Une décision contestée
Cette décision a immédiatement provoqué l'indignation des associations de défense des droits LGBT, mais aussi de l'opposition municipale et de plusieurs élus locaux. Ces derniers dénoncent un acte discriminatoire et une atteinte à la visibilité des minorités. Le maire, quant à lui, assume pleinement son choix et affirme agir conformément à ses convictions et à celles de ses électeurs.
Réactions politiques
Plusieurs personnalités politiques ont réagi, condamnant fermement cette action. La préfecture des Pyrénées-Orientales a été saisie pour évaluer la légalité de cette décision. Selon des experts juridiques, le retrait du drapeau pourrait être contesté s'il est prouvé qu'il s'agit d'une mesure discriminatoire.

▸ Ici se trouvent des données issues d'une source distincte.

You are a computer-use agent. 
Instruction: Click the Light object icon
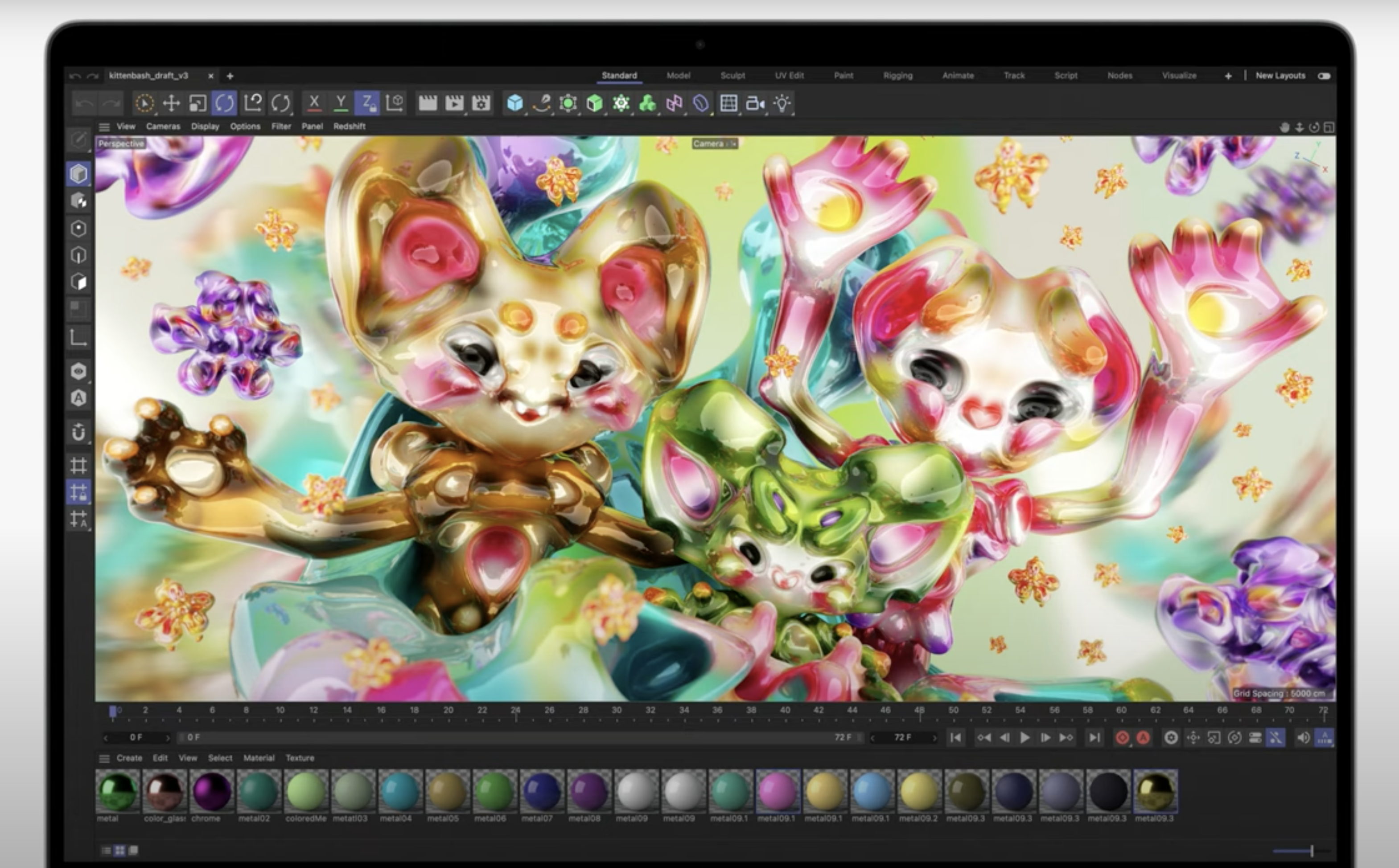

En attendant, la commune reste divisée, entre ceux qui soutiennent le maire et ceux qui dénoncent une régression des droits.
Cette affaire relance le débat sur la place des symboles LGBT dans l'espace public et sur les limites de la liberté d'expression des élus. Les associations LGBT appellent à des manifestations pacifiques pour protester contre cette décision et réaffirmer l'importance de la visibilité des minorités.